Competition and Monopoly in Interest Representation: A Comparative Analysis of Trade Union Structure in the Railway Industries of Great Britain and West Germany

Abstract
This article analyses some of the causes of the emergence and the stability of monopolies of representation of industrial unions in competition with sectional interest associations of specific occupational groups. As its empirical point of reference, the article takes the trade union systems in the railway industries of Great Britain and West Germany. In both countries, there are three railway unions whose areas of jurisdiction largely correspond to each other cross-nationally: one industrial union, one union of loco motive engine drivers, and one union for administrative staff. However, while in West Germany the proportion of the industrial union (GdED) in the total number of unionized railway workers increases at the expense of the sectional competitors, in Great Britain it has for a long time been declining.
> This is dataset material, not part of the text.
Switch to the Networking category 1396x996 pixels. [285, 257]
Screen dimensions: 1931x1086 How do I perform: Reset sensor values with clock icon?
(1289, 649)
This divergent development of two otherwise similar trade union systems — a development which in Great Britain has led to the establishment of three sectional monopolies of representation, while in West Germany it is leading to the formation of one inclusive monopoly — is explained by three factors: — the presence in West Germany, and the absence in Great Britain, of a formally union-independent, statutory system of interest representation at the workplace with distinct, legally guaranteed rights of codetermination (Works Constitution); — the fact that in West Germany the workers represented by the two sectional unions are Beamte and thus do not have the right to take industrial action; and — the occupational structure which in West Germany permits higher interoccupational mobility, thus rendering the establishment of sectional interest associations more difficult.